══ Records for processing ══
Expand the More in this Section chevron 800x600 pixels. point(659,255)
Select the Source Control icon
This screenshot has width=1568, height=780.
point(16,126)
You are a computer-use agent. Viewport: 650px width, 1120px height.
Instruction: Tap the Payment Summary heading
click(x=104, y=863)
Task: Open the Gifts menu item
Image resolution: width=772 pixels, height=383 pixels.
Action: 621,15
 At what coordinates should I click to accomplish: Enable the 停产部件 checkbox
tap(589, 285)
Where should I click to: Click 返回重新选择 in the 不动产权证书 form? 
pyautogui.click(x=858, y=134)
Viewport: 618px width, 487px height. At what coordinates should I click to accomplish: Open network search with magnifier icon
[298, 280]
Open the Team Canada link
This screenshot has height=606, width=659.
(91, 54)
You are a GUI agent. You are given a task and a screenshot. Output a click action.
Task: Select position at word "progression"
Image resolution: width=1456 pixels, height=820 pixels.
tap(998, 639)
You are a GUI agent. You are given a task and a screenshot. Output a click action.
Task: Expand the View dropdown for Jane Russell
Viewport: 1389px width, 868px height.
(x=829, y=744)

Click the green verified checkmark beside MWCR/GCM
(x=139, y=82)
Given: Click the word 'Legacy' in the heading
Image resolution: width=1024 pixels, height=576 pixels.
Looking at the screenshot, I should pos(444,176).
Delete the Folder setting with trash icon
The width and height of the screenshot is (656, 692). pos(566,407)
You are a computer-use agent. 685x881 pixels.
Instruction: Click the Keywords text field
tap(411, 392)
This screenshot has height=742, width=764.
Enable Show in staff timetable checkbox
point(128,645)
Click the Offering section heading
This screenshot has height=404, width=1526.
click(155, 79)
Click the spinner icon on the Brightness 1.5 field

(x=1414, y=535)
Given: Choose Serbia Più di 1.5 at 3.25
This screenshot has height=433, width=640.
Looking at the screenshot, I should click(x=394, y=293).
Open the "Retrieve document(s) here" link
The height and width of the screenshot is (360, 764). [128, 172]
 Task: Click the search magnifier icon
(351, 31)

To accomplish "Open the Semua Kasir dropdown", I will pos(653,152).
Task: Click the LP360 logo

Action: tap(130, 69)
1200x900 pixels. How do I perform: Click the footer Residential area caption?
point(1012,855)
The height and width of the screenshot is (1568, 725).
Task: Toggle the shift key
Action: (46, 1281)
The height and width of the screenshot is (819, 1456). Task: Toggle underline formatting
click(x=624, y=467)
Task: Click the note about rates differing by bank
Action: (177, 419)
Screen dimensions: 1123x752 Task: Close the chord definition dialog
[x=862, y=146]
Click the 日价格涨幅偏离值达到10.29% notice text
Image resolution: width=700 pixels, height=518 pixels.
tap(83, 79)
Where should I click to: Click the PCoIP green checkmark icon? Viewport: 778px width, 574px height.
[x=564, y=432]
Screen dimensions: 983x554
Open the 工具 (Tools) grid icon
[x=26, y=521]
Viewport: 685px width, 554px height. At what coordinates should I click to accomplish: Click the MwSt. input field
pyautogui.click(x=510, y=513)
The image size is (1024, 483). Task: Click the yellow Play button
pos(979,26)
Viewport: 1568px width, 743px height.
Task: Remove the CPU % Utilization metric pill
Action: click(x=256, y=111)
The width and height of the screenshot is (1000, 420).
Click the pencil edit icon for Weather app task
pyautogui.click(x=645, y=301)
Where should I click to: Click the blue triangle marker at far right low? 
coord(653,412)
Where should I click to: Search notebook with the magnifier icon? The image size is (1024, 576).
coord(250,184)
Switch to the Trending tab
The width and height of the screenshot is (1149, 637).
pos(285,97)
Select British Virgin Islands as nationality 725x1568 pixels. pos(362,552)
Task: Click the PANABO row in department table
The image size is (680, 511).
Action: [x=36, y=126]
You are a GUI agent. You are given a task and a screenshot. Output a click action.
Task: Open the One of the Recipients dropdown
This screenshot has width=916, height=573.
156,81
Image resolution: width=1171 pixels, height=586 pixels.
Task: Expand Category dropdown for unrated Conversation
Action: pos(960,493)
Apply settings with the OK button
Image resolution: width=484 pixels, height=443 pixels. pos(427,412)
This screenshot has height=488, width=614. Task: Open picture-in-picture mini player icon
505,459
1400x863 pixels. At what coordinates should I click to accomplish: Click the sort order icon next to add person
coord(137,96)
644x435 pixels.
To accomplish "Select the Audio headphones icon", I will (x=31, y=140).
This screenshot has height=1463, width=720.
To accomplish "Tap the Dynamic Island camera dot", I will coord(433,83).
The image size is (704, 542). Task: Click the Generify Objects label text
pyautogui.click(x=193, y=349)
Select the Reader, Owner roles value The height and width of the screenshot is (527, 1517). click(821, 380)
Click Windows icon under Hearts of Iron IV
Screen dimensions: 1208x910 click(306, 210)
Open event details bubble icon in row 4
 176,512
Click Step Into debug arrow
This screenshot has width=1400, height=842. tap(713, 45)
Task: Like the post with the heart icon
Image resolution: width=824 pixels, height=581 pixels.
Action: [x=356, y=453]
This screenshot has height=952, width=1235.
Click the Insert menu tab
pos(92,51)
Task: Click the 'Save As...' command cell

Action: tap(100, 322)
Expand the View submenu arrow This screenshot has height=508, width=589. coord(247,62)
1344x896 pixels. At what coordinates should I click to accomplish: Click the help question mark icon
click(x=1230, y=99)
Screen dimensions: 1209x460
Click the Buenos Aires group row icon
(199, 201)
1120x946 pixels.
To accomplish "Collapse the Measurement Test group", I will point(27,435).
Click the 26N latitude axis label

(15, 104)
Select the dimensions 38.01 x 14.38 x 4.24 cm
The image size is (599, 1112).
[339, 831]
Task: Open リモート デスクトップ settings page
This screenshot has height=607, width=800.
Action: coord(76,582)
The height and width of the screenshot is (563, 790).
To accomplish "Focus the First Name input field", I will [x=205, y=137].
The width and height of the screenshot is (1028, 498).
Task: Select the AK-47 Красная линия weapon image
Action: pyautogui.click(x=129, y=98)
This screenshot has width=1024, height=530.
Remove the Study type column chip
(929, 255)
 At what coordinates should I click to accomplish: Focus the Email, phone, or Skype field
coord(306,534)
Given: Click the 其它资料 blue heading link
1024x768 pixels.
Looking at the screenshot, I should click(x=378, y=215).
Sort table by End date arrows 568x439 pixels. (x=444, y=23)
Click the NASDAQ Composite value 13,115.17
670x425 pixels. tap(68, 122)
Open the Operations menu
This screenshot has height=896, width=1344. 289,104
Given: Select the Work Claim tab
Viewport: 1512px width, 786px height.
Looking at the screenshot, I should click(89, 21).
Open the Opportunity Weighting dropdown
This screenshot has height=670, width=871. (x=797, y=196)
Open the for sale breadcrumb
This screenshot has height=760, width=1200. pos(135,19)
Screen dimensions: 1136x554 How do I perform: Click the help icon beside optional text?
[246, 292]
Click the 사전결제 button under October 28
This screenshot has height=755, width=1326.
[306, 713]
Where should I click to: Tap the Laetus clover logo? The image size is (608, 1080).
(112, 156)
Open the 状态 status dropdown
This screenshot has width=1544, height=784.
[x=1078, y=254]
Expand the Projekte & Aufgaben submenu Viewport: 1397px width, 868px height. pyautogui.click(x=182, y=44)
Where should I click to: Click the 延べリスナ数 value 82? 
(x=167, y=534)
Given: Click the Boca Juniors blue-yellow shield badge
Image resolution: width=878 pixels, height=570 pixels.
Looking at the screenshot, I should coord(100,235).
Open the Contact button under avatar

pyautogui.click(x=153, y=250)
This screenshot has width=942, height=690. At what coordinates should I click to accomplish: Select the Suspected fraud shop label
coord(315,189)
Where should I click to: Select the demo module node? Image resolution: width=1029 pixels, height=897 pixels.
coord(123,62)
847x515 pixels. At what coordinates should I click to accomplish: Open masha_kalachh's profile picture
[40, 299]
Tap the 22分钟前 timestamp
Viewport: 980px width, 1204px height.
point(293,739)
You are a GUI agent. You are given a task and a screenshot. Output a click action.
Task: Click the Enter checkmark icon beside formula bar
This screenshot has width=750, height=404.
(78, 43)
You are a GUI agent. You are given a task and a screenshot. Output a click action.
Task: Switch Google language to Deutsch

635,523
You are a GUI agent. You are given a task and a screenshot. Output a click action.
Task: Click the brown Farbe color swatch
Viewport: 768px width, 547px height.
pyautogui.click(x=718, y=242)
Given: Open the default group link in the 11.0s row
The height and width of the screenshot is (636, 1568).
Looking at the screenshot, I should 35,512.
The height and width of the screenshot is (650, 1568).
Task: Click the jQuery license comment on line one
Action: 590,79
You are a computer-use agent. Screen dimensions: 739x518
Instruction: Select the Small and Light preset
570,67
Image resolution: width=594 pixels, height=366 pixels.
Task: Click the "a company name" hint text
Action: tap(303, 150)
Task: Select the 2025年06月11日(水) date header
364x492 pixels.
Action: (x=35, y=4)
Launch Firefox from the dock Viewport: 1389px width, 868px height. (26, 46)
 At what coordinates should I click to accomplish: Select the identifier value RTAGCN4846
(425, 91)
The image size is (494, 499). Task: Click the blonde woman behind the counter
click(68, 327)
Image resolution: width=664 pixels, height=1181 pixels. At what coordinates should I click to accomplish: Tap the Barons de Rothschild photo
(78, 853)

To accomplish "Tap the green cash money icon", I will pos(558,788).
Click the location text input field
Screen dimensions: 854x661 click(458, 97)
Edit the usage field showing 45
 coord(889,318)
═══
Return the rows above exactly as they appear, from the line containing "At what coordinates should I click to accomplish: Focus" through the line containing "point(293,739)", both included.

 At what coordinates should I click to accomplish: Focus the Email, phone, or Skype field
coord(306,534)
Given: Click the 其它资料 blue heading link
1024x768 pixels.
Looking at the screenshot, I should click(x=378, y=215).
Sort table by End date arrows 568x439 pixels. (x=444, y=23)
Click the NASDAQ Composite value 13,115.17
670x425 pixels. tap(68, 122)
Open the Operations menu
This screenshot has height=896, width=1344. 289,104
Given: Select the Work Claim tab
Viewport: 1512px width, 786px height.
Looking at the screenshot, I should click(89, 21).
Open the Opportunity Weighting dropdown
This screenshot has height=670, width=871. (x=797, y=196)
Open the for sale breadcrumb
This screenshot has height=760, width=1200. pos(135,19)
Screen dimensions: 1136x554 How do I perform: Click the help icon beside optional text?
[246, 292]
Click the 사전결제 button under October 28
This screenshot has height=755, width=1326.
[306, 713]
Where should I click to: Tap the Laetus clover logo? The image size is (608, 1080).
(112, 156)
Open the 状态 status dropdown
This screenshot has width=1544, height=784.
[x=1078, y=254]
Expand the Projekte & Aufgaben submenu Viewport: 1397px width, 868px height. pyautogui.click(x=182, y=44)
Where should I click to: Click the 延べリスナ数 value 82? 
(x=167, y=534)
Given: Click the Boca Juniors blue-yellow shield badge
Image resolution: width=878 pixels, height=570 pixels.
Looking at the screenshot, I should coord(100,235).
Open the Contact button under avatar

pyautogui.click(x=153, y=250)
This screenshot has width=942, height=690. At what coordinates should I click to accomplish: Select the Suspected fraud shop label
coord(315,189)
Where should I click to: Select the demo module node? Image resolution: width=1029 pixels, height=897 pixels.
coord(123,62)
847x515 pixels. At what coordinates should I click to accomplish: Open masha_kalachh's profile picture
[40, 299]
Tap the 22分钟前 timestamp
Viewport: 980px width, 1204px height.
point(293,739)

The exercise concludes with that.